=== What is being asked ===
Your answer should be one number: how many lines below have the word "agent".

=== Data records ===
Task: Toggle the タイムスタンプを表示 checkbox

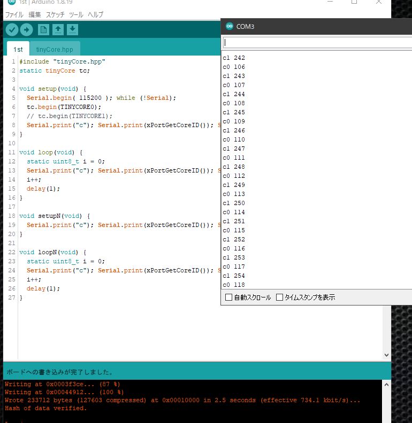Action: [279, 297]
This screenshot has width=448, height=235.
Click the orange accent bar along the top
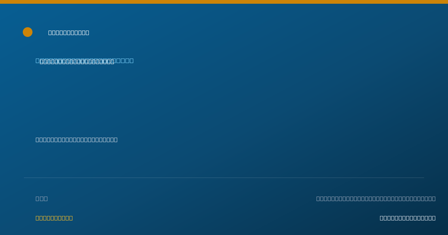(x=224, y=2)
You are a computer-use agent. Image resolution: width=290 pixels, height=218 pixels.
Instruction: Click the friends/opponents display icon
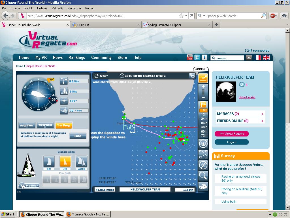coord(203,144)

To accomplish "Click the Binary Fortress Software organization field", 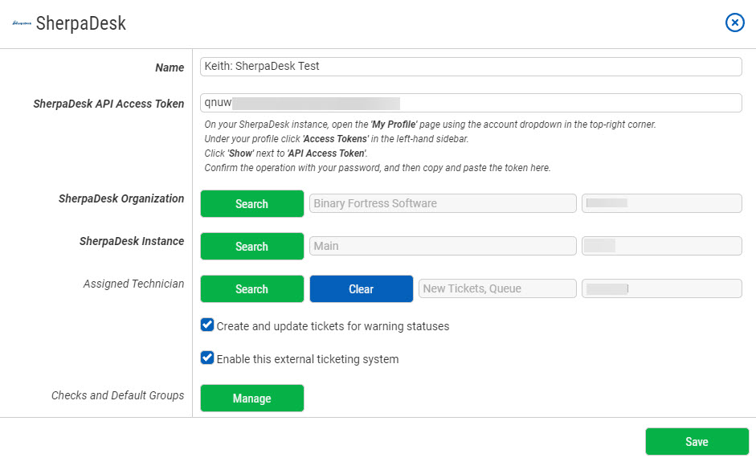I will pos(442,203).
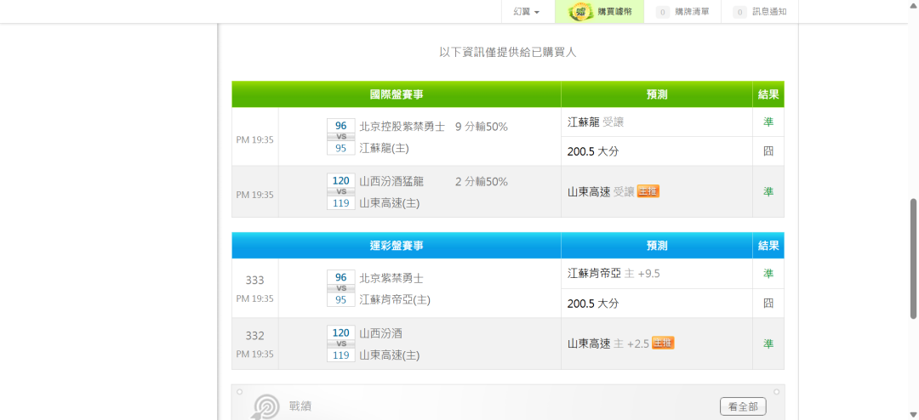Click the 訊息通知 count badge
Viewport: 919px width, 420px height.
(x=739, y=12)
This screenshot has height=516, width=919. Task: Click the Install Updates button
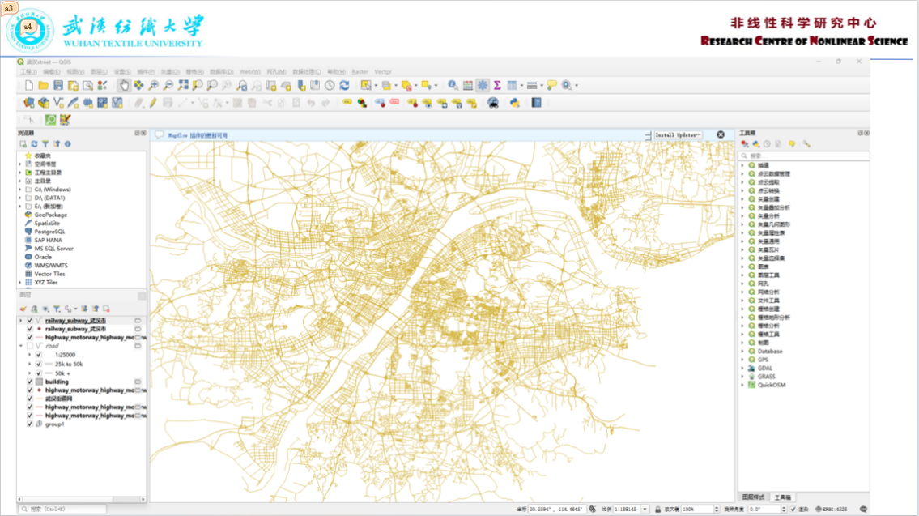point(678,134)
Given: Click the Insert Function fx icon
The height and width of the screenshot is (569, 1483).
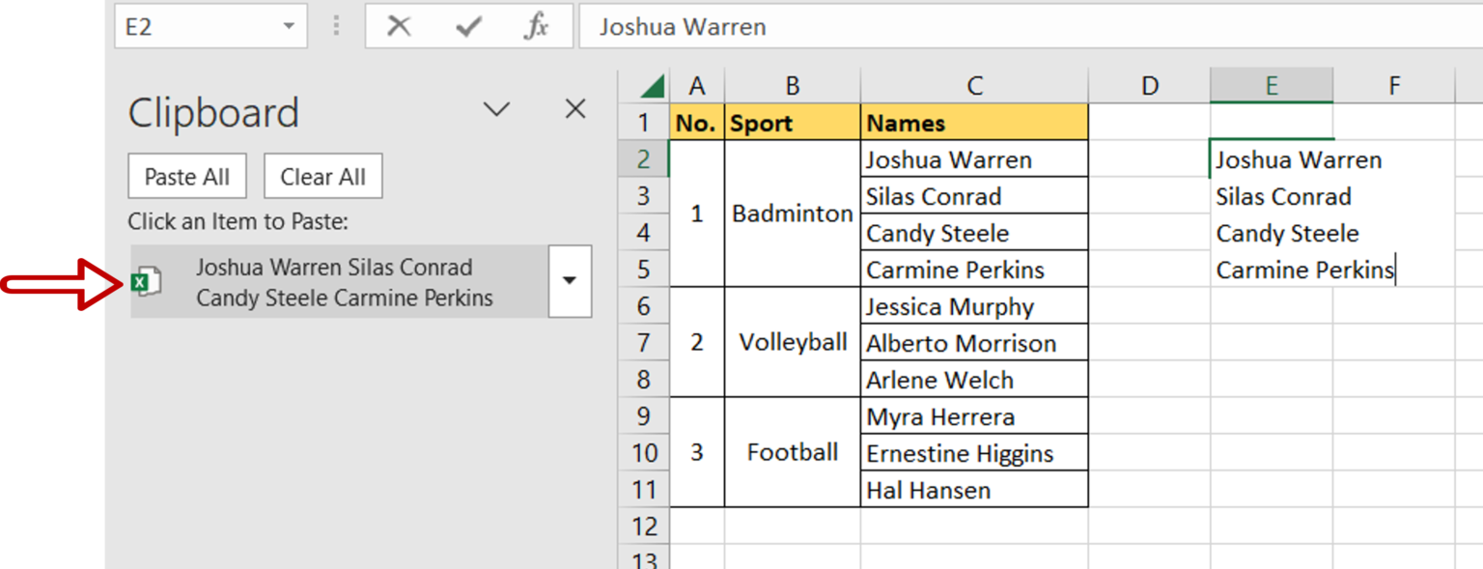Looking at the screenshot, I should [x=538, y=26].
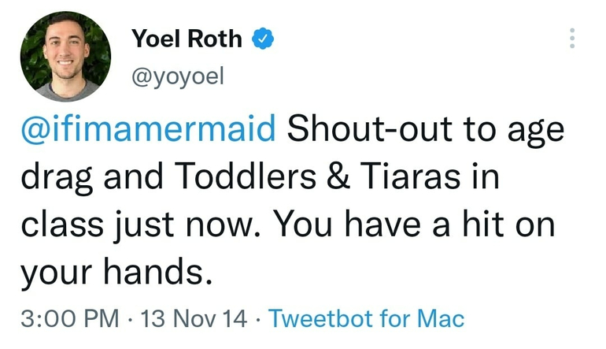Click the word drag in the tweet
This screenshot has width=606, height=349.
click(x=57, y=178)
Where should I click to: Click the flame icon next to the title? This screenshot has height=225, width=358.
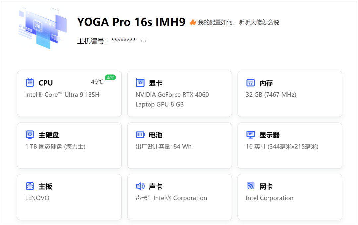[x=193, y=22]
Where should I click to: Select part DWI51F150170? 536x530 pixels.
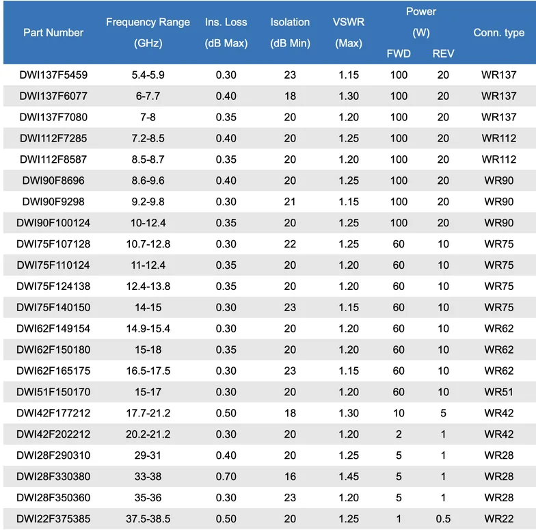53,393
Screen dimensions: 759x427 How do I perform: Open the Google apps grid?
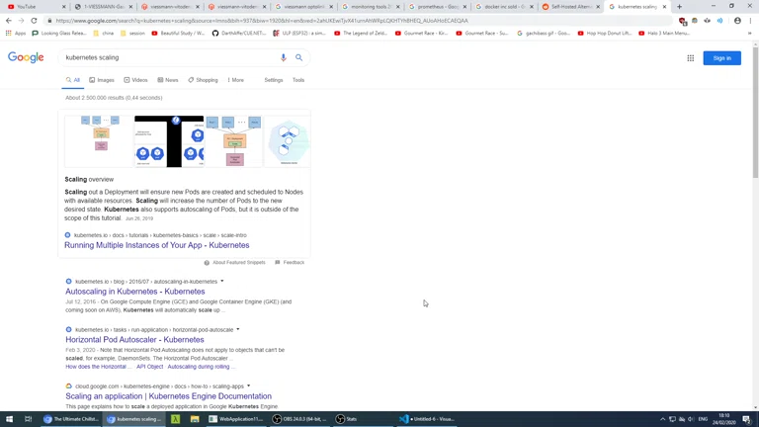tap(690, 58)
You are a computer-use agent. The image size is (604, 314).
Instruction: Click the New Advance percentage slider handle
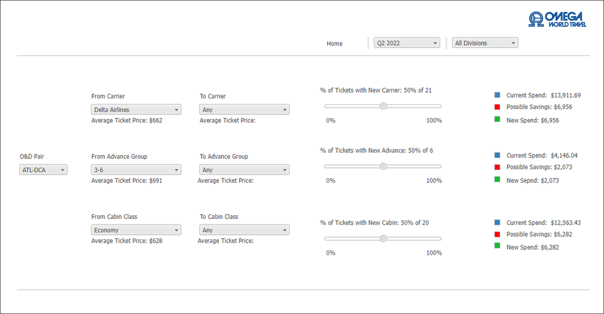tap(383, 166)

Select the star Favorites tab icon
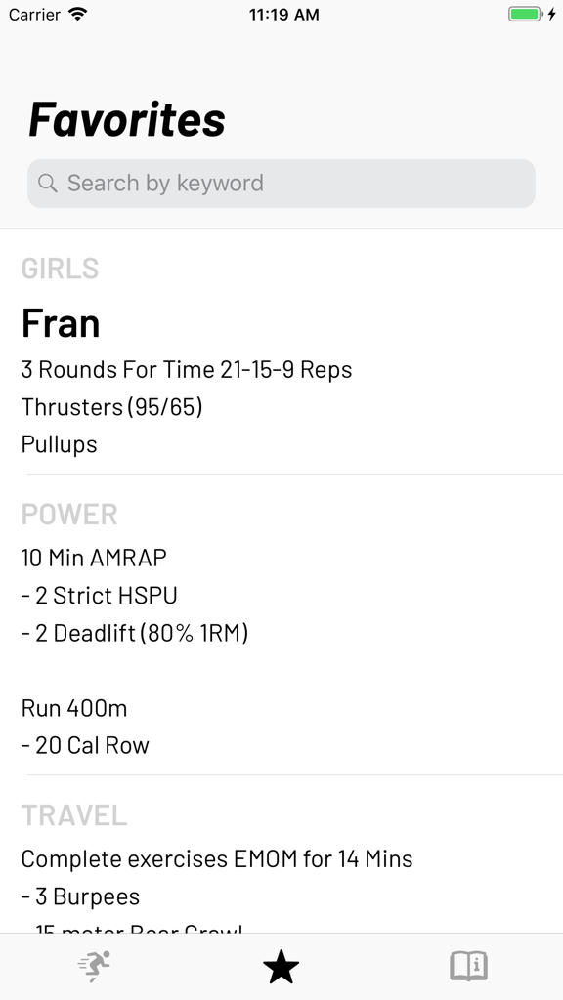[x=281, y=967]
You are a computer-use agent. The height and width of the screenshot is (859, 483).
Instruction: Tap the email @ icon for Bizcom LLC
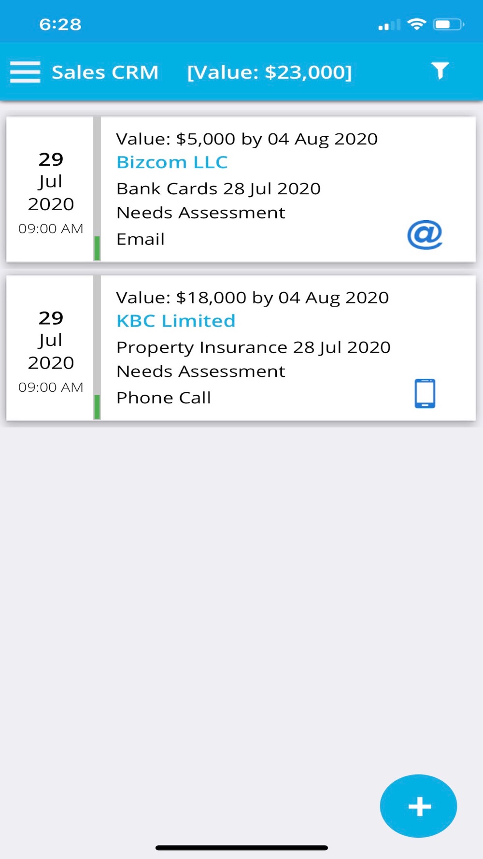pyautogui.click(x=425, y=235)
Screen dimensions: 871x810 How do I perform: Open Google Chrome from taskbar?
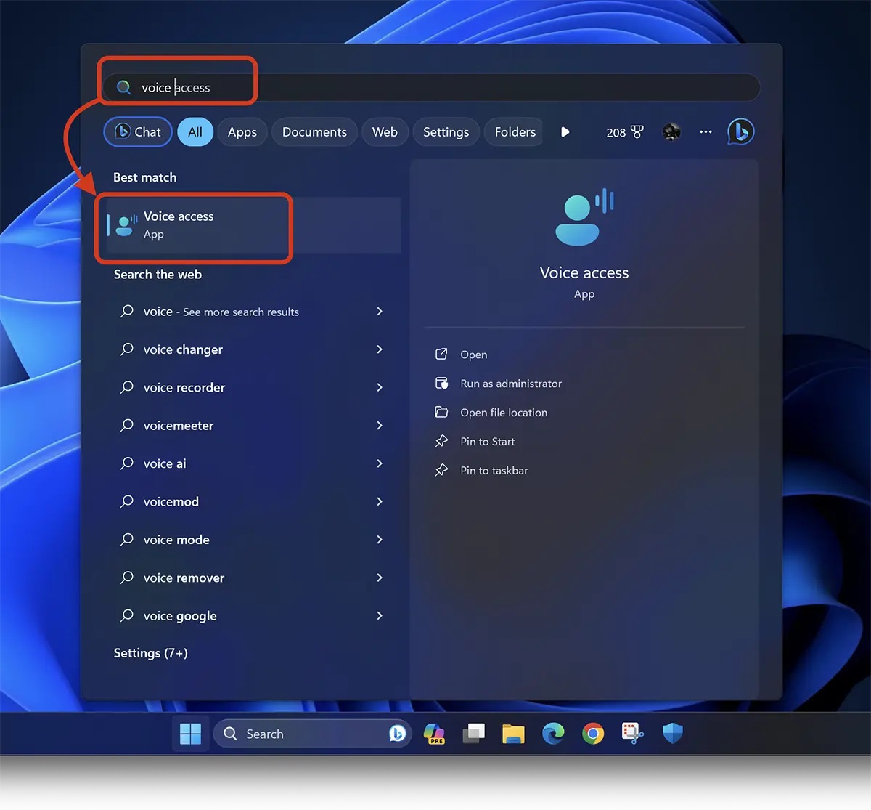593,734
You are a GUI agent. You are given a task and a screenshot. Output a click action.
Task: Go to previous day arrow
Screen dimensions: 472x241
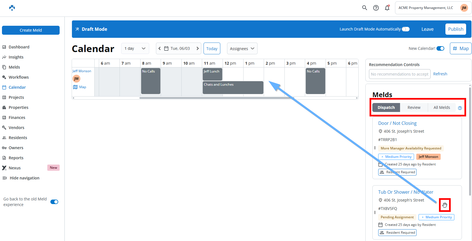click(x=160, y=48)
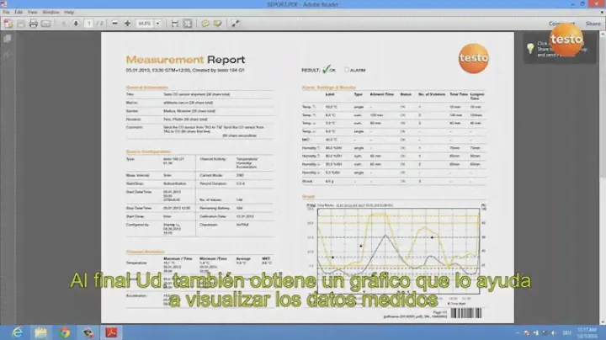
Task: Zoom in using the plus button
Action: pyautogui.click(x=127, y=24)
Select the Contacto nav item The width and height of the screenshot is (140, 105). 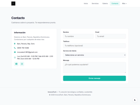(115, 3)
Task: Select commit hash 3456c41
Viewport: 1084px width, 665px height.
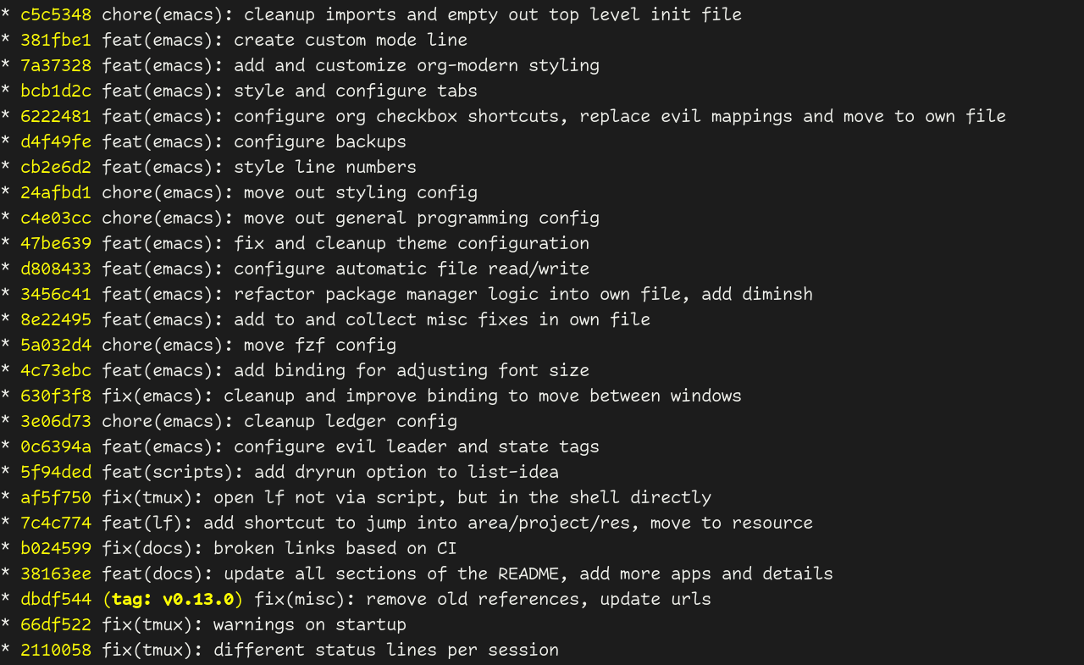Action: tap(56, 294)
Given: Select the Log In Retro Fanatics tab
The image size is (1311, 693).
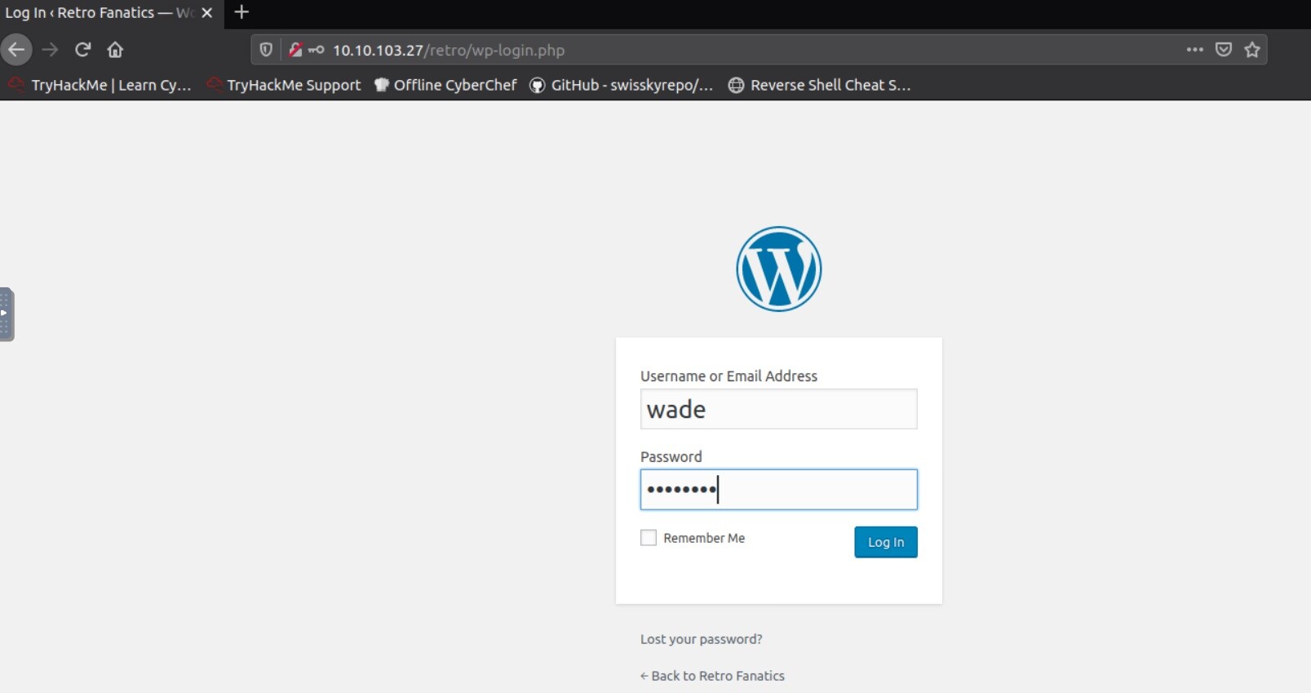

=== Answer for this exercise ===
4